Eric menyeruput birnya dan matanya berbinar dalam kegelapan. “Selama bertahun-tahun ini, seekor babi tidak pernah menjadi sasaran eutanasia di bawah pengawasan saya. Saya selalu berusaha mencari cara agar mereka bisa hidup. Saya ingat suatu kali, ketika kami berada di ladang, seekor babi hutan memukul rahang atasnya dan mematahkan moncongnya. Saya segera mengoperasinya dan menilai situasinya. Akhirnya, departemen pertanian menghormati keputusan saya, dan tidak mengirimnya untuk dieutanasia.”

Eric menggunakan tanda kutip saat mengucapkan kata eutanasia. “Setiap kehidupan itu berharga, dan babi hutan tidak terkecuali. Anda tahu, terkadang saya pikir saya bisa mendengar suara yang mereka buat—bukan suara binatang, tetapi semacam bahasa. Mereka mencoba memberi tahu saya sesuatu. Mereka tidak terlalu dekat, mungkin karena saya memegang senjata dan tampak seperti pembunuh, tetapi mereka berusaha keras untuk memberi tahu saya sesuatu. Dan apa yang mereka katakan saat mereka tenang tidak sama dengan apa yang mereka katakan saat mereka takut. Saat mereka takut, mereka tidak memohon belas kasihan. Sebaliknya, mereka mengajukan pertanyaan, pertanyaan yang sarat dengan kemarahan dan kebingungan. Saya tidak bisa memberi mereka jawaban. Saya membidik. Saya menahan napas. Saya menghitung berapa banyak tembakan yang diperlukan untuk menjatuhkan mereka. Saya menyalahkan diri sendiri, tetapi saya juga merasa tidak berdaya. Saya hanya melakukan pekerjaan saya. Namun, saat mengoperasi mereka, saya tahu bahwa mereka tahu siapa saya, meskipun mereka sedang dibius.”

Setelah dia berbicara, Eric kembali berpikir keras.

“Salah satu murid saya mengatakan bahwa dia pernah berbicara dengan babi hutan sebelumnya,” kataku, hampir seperti berbicara kepada diri sendiri. Eric tampaknya tidak mendengarku. Dia menyesap birnya lagi, menyeka sudut mulutnya dan melanjutkan.

“Saat membidik, saya sering harus memikirkan berapa banyak tembakan yang akan saya butuhkan karena Anda harus sangat berhati-hati saat menggunakan obat penenang. Jika menembak terlalu sering dan dosisnya terlalu tinggi, saya hanya akan membuat mereka semakin menderita. Ah, dengan cara ini, saya seperti ayah saya.”

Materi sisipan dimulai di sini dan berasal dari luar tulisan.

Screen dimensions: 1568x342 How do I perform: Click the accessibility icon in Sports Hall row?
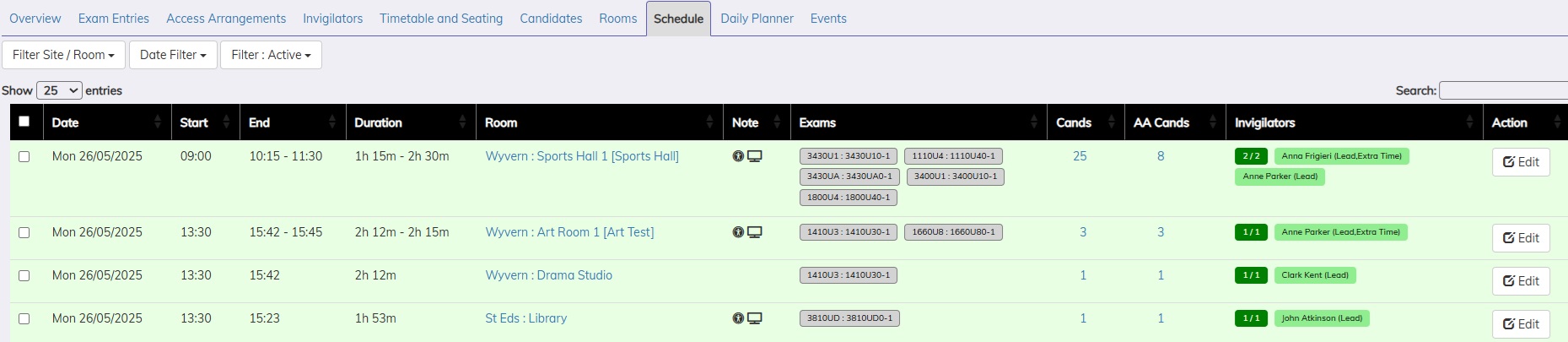(738, 156)
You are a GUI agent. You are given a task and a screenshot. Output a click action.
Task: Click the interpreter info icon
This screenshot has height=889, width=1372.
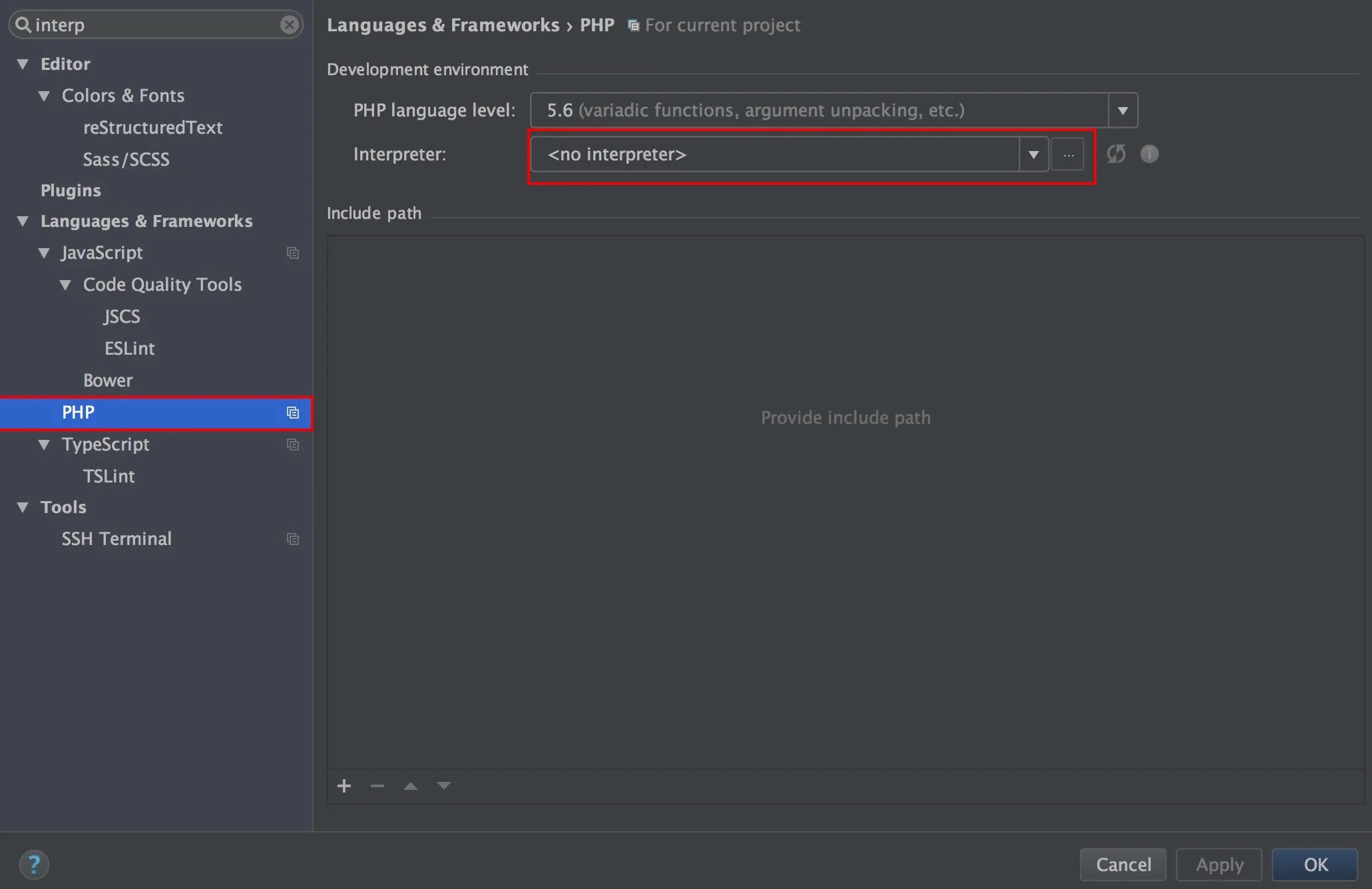coord(1149,154)
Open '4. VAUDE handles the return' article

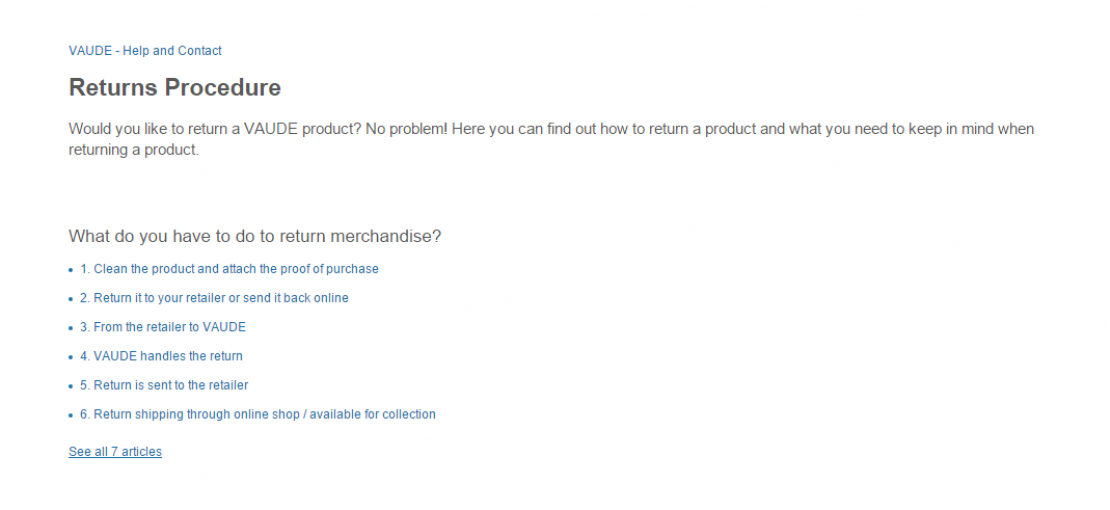coord(161,356)
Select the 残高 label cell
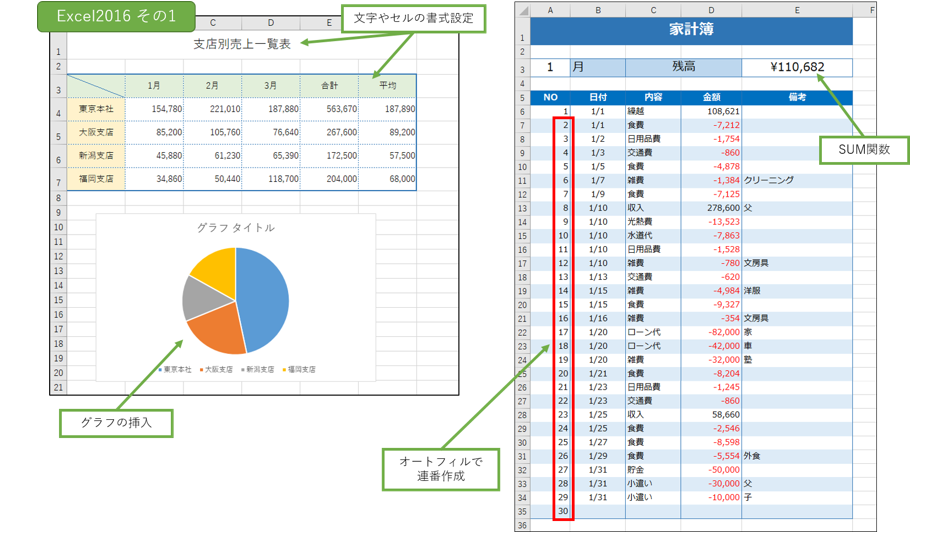The height and width of the screenshot is (533, 947). 683,68
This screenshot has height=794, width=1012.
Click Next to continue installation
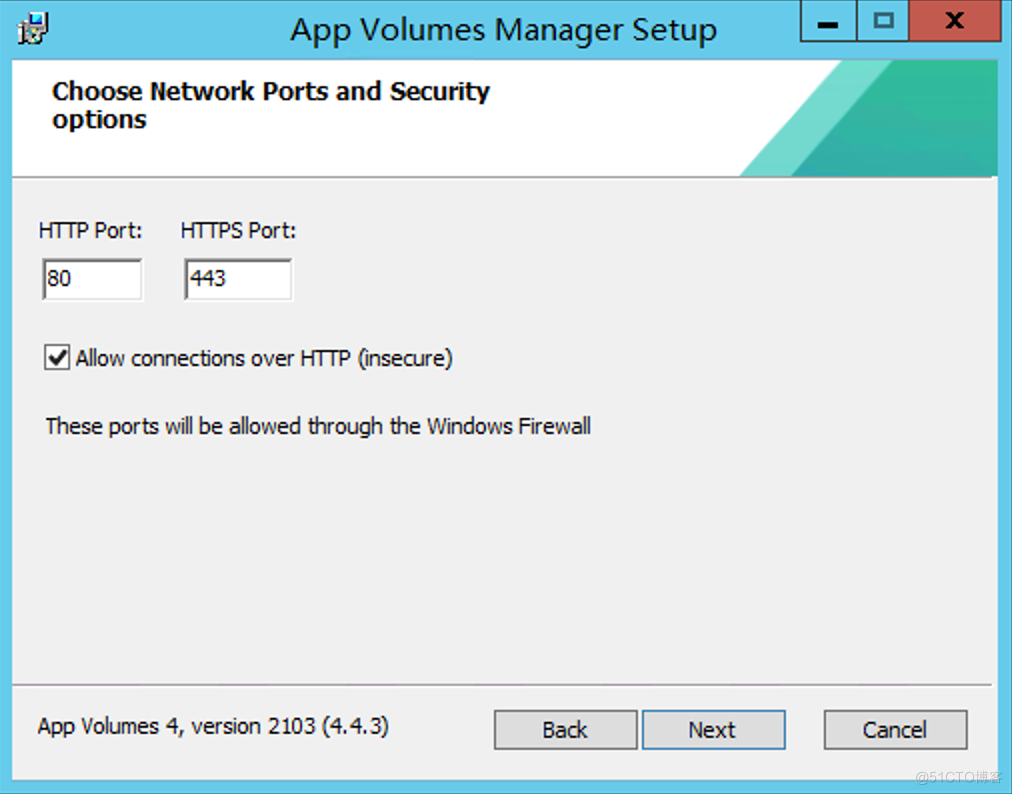[713, 729]
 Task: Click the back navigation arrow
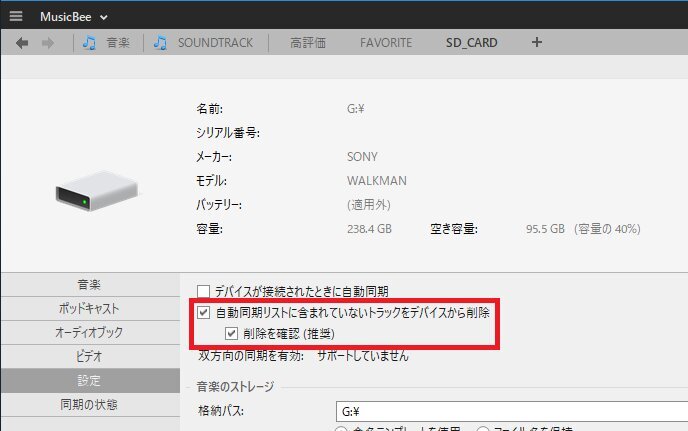tap(22, 43)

“Apakah dia juga seorang dokter hewan?”

“Tidak, dia bagian regu pemburu babi hutan.”

“Regu pemburu?”

“Organisasi yang ada beberapa tahun lalu untuk membantai babi hutan atas perintah dan tanpa ampun.”

“Jadi, mereka tidak menggunakan obat penenang seperti yang Anda lakukan ….”

“Mereka menggunakan senapan model Remington! Salah satu dari benda itu dapat menampung lebih dari seratus peluru kecil. Bahkan, jika mereka tidak membunuh babi hutan, mereka akan melukainya dengan serius. Ayah dulu berkata kau harus membidik kepala, sehingga dapat membunuh mereka dalam satu pukulan. Jika mengenai kaki mereka, babi-babi itu akan selamat dari tembakan dan mengamuk. Dengan membidik kepala, kau akan mengurangi rasa sakit mereka. Jika mengenai tempat lain, kau sebaiknya mengejar mereka dengan cepat dan mencoba menembak kepala mereka, sehingga dapat mengakhiri penderitaan mereka.”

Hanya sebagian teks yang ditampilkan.